I'm not sure about the Poisson example, but when you have a random variable with a contionuous distribution, you can simulate any other distribution.

If $X$ has a continuous distribution with CDF $F$, then $F(X)$ is distributed uniformly in $[0, 1]$. From a uniform random variable you can generate any distribution via inverse transform sampling.

Specifically for your Gaussian example there's an even simpler method. Just note that for any Gaussian Random variable $X \sim \mathcal{N}(\mu, \sigma^2)$ we have $aX + b \sim \mathcal{N}(\mu + b, a^2 \sigma^2)$.

There is also a neat way to create any unfair coin from multiple throws of a fair coin. Assume you want to "simulate" a coin that shows heads with probability exactly $p$. To do this, flip the fair coin repeatedly until it shows heads for the first time and let $n$ be the number of coin flips you just did. If the $n$-th decimal place in the binary representation of $p$ is a 1, your unfair coin show sheads - otherwise tails.

Edit: The Gaussian problem is also solvable if $\mu$ and $\sigma^2$ are unknown. First of all note that $X_1 - X_2 \sim \mathcal{N}(0, 2\sigma^2)$, so we can create random variables with mean zero and unknown variance. Now for example we could calculate $\frac{X_1 - X_2}{X_3 - X_4}$, which has the same distribution as the quotient of two independent standard Gaussian variables (note the we have eliminated the need to know the variance by forming a quotient). In theory we could calculate its CDF and then apply the inverse transform sampling again.

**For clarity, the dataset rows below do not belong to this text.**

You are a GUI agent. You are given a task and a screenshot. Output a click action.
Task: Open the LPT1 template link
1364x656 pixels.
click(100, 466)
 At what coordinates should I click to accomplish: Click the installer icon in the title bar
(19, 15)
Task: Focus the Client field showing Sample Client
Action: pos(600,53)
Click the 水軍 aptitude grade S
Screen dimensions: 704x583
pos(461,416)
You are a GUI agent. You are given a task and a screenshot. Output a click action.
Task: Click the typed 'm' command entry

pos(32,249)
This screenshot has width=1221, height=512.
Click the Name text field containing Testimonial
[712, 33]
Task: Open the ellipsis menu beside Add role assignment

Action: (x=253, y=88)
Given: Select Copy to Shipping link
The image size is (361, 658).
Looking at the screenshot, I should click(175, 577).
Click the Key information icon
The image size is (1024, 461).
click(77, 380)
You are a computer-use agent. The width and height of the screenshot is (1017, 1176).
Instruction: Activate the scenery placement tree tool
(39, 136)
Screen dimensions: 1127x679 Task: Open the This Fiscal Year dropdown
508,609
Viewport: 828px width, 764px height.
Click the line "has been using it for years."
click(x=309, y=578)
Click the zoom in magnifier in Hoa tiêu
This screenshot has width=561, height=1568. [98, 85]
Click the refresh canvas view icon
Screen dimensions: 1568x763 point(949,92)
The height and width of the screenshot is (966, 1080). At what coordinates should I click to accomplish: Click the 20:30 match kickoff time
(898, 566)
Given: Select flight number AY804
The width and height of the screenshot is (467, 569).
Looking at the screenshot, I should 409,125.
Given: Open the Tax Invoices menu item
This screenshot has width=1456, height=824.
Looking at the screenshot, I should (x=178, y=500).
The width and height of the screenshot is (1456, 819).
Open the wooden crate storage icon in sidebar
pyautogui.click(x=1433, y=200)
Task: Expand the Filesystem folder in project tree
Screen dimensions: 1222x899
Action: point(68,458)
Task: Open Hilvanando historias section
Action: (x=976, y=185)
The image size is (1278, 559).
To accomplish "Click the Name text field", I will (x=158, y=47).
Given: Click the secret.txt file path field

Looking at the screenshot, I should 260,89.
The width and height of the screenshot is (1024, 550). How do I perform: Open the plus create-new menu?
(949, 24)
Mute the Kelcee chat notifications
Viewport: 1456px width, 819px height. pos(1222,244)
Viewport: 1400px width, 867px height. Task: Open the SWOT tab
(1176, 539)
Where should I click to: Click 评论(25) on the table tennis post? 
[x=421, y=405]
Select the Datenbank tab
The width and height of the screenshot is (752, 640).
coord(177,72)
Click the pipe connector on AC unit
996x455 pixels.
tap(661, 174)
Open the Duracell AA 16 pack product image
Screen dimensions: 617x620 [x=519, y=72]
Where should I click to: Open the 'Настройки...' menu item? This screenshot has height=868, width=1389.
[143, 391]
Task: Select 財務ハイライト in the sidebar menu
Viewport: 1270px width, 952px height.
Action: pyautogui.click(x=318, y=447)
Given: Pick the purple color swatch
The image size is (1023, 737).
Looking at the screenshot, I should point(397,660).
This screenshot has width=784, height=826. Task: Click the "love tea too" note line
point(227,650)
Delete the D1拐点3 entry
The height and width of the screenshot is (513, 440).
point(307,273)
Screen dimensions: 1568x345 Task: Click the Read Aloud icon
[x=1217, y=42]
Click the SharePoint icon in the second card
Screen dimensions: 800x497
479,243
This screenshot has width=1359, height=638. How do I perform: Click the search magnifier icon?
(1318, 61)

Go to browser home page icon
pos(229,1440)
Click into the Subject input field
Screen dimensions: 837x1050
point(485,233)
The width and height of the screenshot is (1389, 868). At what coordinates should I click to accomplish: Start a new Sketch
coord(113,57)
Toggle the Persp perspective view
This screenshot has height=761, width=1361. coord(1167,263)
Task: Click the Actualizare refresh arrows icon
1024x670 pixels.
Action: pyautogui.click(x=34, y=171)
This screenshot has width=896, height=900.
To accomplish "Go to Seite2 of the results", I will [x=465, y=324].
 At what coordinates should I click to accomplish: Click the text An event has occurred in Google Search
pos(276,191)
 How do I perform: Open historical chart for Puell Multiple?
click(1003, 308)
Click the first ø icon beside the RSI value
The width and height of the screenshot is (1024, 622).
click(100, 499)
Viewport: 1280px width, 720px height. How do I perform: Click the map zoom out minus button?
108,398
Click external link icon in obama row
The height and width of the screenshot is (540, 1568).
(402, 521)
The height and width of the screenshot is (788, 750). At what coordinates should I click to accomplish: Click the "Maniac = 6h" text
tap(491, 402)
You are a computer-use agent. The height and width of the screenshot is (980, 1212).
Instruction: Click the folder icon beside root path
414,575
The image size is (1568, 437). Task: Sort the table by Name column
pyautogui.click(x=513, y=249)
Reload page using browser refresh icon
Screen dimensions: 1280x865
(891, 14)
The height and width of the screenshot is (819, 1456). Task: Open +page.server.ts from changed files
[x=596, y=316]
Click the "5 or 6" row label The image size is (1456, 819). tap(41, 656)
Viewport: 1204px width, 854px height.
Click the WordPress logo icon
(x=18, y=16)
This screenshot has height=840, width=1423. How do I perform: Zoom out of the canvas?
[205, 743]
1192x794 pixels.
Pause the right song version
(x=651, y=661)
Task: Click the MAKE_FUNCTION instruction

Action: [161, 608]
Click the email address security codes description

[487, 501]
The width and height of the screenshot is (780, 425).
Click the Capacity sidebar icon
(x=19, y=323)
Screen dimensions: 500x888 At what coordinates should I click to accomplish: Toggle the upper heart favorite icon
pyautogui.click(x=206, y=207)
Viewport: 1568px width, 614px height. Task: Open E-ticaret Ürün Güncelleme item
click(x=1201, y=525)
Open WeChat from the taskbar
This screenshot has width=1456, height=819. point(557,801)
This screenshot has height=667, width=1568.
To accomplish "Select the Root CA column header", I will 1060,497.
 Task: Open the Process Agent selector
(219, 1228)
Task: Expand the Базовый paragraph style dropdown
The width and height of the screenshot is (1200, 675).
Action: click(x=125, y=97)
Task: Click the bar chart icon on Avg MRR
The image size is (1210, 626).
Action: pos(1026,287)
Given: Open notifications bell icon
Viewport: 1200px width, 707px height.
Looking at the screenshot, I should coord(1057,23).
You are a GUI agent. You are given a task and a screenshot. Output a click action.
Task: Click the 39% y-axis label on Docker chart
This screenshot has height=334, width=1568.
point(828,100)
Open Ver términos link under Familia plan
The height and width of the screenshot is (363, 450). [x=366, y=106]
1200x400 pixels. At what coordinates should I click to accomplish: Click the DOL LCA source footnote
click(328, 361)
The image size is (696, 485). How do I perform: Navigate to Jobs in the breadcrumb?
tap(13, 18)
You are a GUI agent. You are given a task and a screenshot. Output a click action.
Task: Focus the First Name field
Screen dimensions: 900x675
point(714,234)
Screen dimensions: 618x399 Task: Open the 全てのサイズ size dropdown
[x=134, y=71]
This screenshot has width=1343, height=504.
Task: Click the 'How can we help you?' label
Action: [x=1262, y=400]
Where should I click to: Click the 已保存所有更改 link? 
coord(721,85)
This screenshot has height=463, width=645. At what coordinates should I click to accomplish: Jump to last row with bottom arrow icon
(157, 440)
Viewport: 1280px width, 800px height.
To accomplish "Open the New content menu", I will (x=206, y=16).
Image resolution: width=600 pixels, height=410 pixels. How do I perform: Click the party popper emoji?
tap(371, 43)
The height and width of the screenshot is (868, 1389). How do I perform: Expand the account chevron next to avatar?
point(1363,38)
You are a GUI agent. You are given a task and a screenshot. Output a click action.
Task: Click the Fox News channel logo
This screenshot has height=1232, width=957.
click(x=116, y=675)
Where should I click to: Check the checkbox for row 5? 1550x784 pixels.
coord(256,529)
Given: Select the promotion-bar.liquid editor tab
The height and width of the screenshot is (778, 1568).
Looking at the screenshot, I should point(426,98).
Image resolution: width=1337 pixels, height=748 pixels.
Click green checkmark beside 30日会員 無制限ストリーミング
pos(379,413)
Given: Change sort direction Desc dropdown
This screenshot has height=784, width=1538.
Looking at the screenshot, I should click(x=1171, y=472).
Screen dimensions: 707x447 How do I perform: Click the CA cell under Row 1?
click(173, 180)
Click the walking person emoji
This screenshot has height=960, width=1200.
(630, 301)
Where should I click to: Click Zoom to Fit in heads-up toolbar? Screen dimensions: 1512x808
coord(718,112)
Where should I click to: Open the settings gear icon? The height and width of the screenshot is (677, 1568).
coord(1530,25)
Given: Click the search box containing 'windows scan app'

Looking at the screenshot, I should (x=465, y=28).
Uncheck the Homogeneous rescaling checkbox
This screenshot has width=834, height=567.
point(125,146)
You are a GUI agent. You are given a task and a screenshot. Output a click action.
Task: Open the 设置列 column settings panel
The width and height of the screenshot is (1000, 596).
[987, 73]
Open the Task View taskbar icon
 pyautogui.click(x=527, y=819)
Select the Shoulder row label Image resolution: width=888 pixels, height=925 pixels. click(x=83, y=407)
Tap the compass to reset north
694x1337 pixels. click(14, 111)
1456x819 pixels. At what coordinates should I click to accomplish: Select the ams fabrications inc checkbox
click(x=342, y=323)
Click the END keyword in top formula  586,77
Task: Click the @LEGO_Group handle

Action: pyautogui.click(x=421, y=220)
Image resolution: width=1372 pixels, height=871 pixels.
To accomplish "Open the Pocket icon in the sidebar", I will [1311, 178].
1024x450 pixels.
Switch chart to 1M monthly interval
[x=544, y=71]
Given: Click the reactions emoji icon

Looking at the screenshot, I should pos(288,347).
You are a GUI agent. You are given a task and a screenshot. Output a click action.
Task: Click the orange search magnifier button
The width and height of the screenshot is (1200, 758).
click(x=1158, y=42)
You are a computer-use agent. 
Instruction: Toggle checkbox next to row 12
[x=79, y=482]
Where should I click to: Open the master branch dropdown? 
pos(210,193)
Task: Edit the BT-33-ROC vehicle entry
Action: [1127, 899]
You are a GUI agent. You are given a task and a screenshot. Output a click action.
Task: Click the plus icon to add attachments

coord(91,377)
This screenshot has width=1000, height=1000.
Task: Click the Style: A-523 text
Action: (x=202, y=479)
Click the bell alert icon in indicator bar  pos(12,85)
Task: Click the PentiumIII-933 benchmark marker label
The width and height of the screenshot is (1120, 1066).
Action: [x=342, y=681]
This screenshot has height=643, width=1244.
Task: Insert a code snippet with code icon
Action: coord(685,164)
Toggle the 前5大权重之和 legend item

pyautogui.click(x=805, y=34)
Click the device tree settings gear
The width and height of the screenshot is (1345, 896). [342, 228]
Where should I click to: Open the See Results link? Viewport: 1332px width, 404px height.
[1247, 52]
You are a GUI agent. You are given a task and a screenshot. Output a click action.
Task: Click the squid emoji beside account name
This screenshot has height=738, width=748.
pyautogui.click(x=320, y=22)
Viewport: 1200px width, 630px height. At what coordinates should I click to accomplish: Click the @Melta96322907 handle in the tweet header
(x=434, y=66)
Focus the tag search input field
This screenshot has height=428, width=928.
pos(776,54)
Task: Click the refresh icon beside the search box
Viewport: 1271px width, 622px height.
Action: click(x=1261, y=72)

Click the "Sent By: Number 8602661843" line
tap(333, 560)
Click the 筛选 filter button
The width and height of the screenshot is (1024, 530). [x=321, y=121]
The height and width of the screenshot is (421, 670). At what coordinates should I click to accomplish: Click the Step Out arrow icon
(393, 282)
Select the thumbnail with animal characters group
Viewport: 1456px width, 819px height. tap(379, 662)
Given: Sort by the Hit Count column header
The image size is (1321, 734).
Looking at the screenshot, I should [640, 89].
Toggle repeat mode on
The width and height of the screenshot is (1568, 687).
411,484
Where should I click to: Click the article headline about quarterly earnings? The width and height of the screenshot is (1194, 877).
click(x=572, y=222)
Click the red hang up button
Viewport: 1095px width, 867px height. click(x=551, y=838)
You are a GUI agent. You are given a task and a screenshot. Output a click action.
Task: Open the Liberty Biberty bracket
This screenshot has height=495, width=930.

More practically, we could use the fact that for independent random variables $X \sim \chi^2(m)$, $Y \sim \chi^2(n)$ we have $\frac{X}{X + Y} \sim \beta(m/2, n/2)$ (see here). Since the $\beta(1, 1)$-distribution is the uniform distribution on $[0, 1]$, we can use this to conclude $$\frac{(X_1 - X_2)^2 + (X_3 - X_4)^2}{(X_1 - X_2)^2 + (X_3 - X_4)^2 + (X_5 - X_6)^2 + (X_7 - X_8)^2} \sim U([0, 1]).$$ From here on, we can again use inverse transform sampling.

0
On

The trick of transforming random variables to "fair" ones works for any independent pair of absolutely continuous random variables X and Y, even if X and Y are dependent on each other or the two variables are not identically distributed, as long as the two variables are statistically indifferent (Montes Gutiérrez 2014, De Schuymer et al. 2003); equivalently, their probabilistic index (Acion et al. 2006) is 1/2 or their net benefit is 0. This means in our case that P(X < Y) = P(X > Y). In particular, two independent normal random variables X and Y are statistically indifferent if and only if they have the same mean (they remain so even if their standard deviations differ) (Montes Gutiérrez 2014).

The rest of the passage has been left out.